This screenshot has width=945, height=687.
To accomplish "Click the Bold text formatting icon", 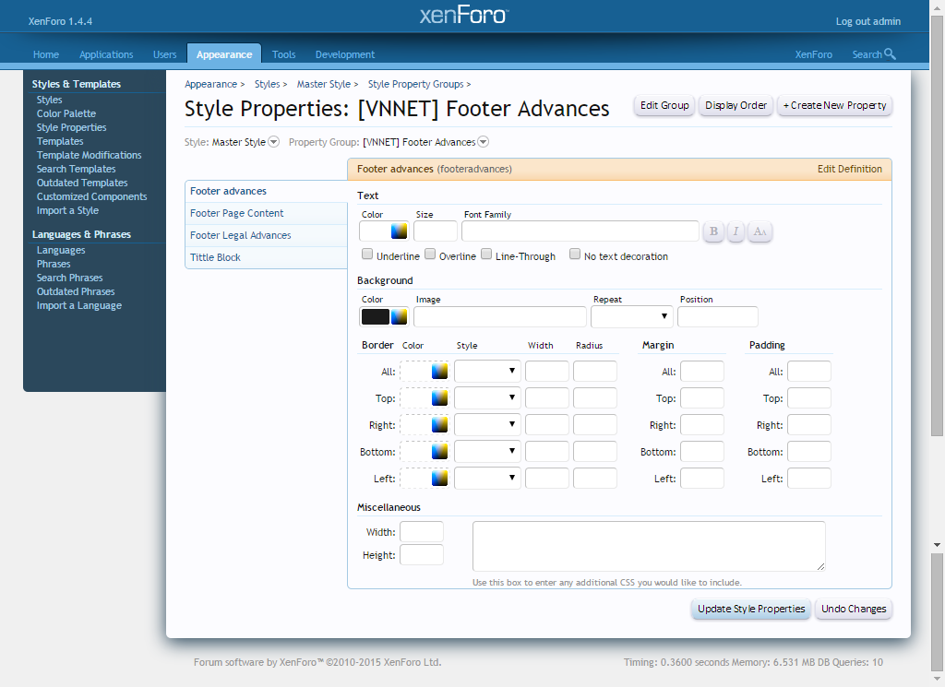I will click(x=713, y=231).
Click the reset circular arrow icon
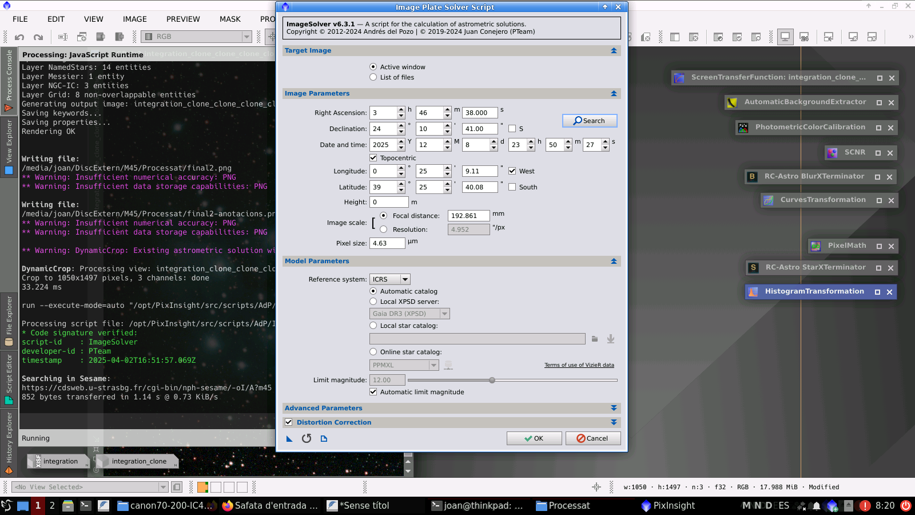 click(307, 439)
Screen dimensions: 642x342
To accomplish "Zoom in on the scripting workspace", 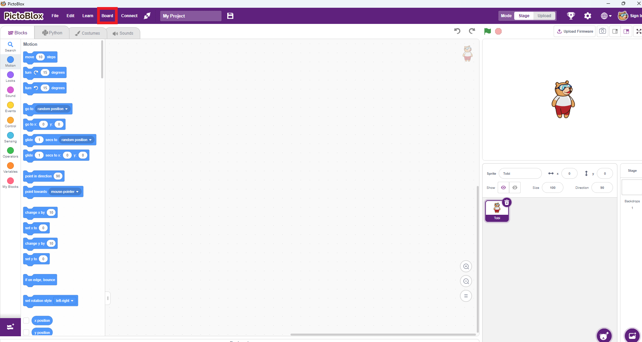I will [466, 267].
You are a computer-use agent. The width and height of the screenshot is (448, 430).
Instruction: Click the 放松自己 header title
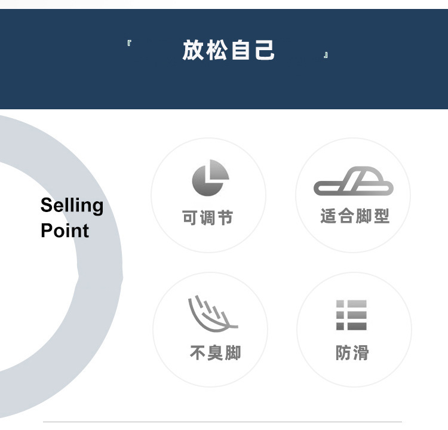click(229, 50)
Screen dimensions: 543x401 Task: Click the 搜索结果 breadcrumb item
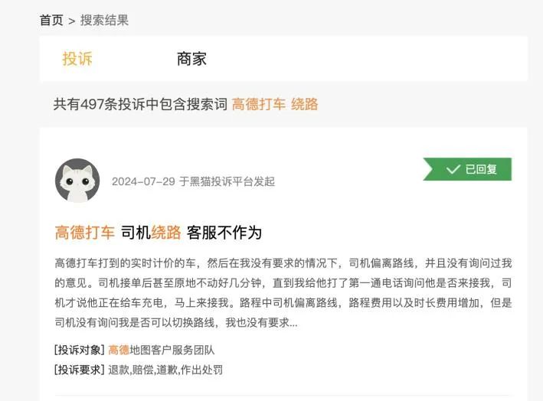[105, 20]
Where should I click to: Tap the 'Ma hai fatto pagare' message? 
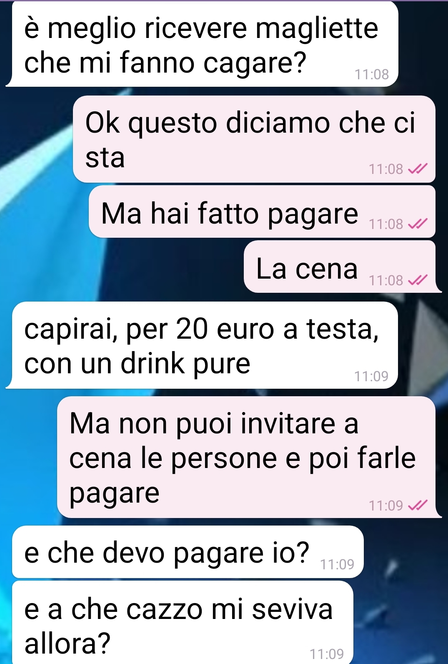click(262, 212)
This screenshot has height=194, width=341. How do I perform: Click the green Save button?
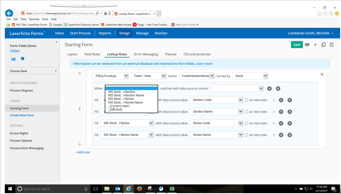click(297, 45)
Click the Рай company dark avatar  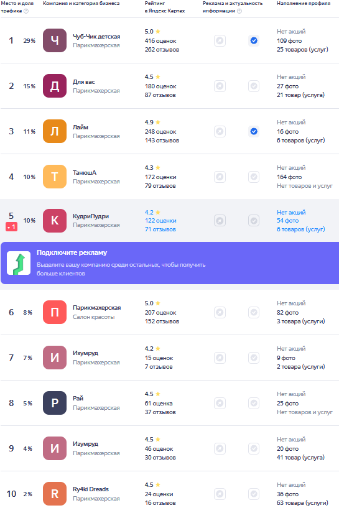click(55, 403)
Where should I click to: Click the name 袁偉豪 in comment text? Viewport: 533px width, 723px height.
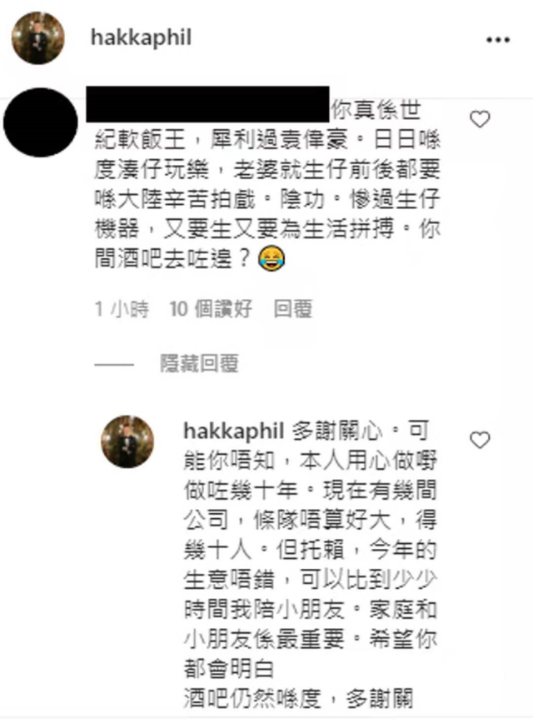pyautogui.click(x=312, y=140)
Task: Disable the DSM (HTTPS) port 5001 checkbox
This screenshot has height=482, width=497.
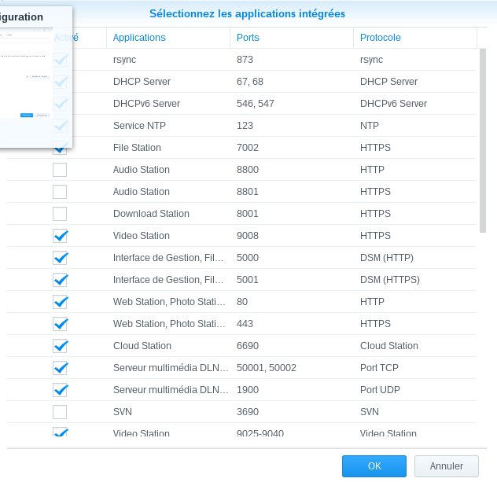Action: [60, 280]
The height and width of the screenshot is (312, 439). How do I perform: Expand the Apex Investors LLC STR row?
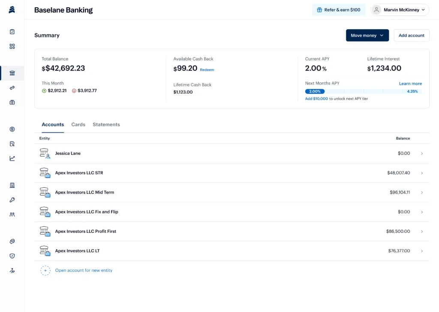coord(421,173)
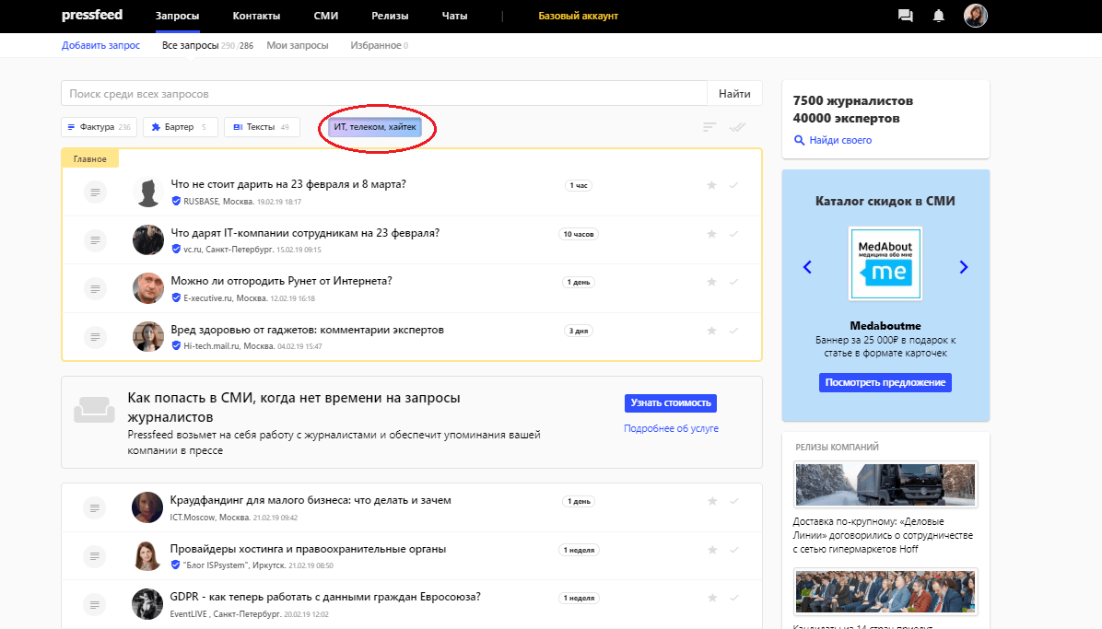Show previous offer in discount catalog

(x=807, y=267)
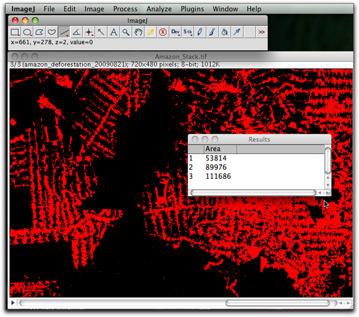
Task: Open the Dev developer tools dropdown
Action: pos(176,32)
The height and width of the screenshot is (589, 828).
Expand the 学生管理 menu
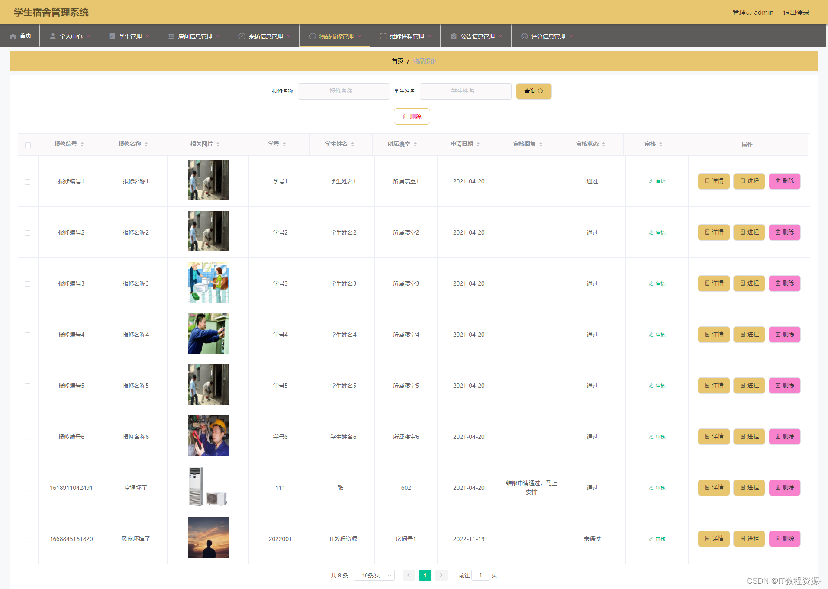pos(129,36)
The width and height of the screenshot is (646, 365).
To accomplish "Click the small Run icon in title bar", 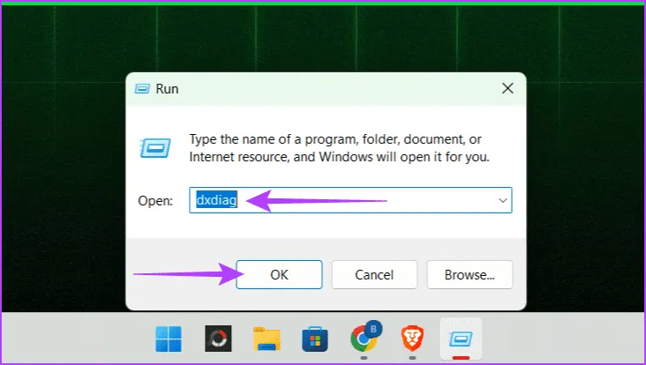I will click(142, 88).
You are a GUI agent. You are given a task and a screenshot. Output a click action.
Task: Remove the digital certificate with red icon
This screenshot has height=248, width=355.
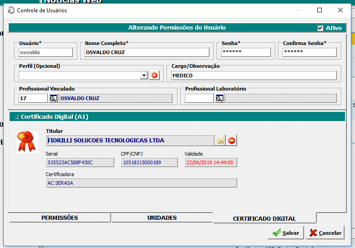232,141
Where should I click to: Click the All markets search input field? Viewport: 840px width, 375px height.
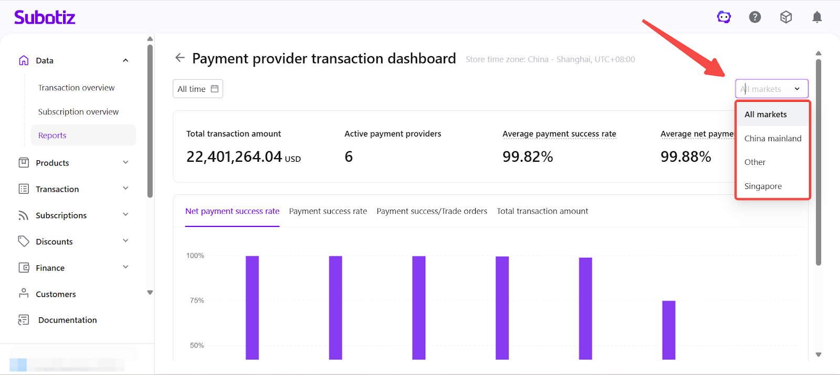[x=764, y=89]
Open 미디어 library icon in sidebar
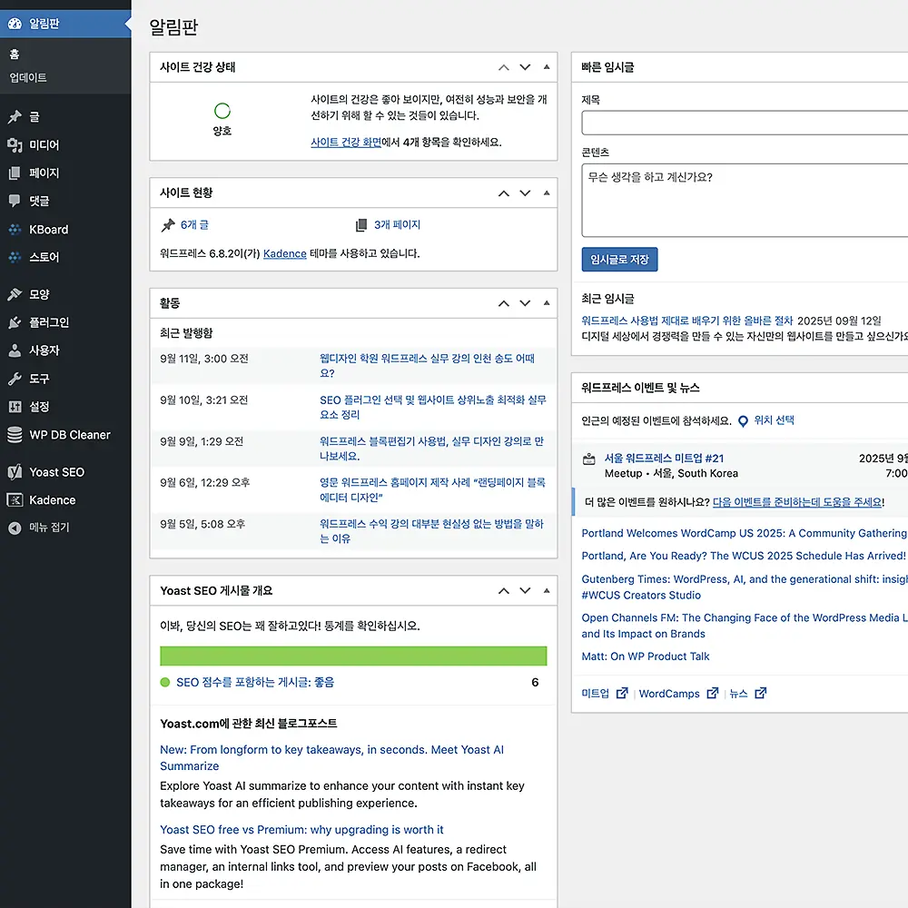Screen dimensions: 908x908 [15, 145]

_ _ _ _ _ _ _

> _About this exercise_: Which lines of the data contain the string "agent"? Copy each of them.

> _Task output_:
You are a computer-use agent. The width and height of the screenshot is (448, 430).
You are a GUI agent. You are given a task and a screenshot. Output a click action.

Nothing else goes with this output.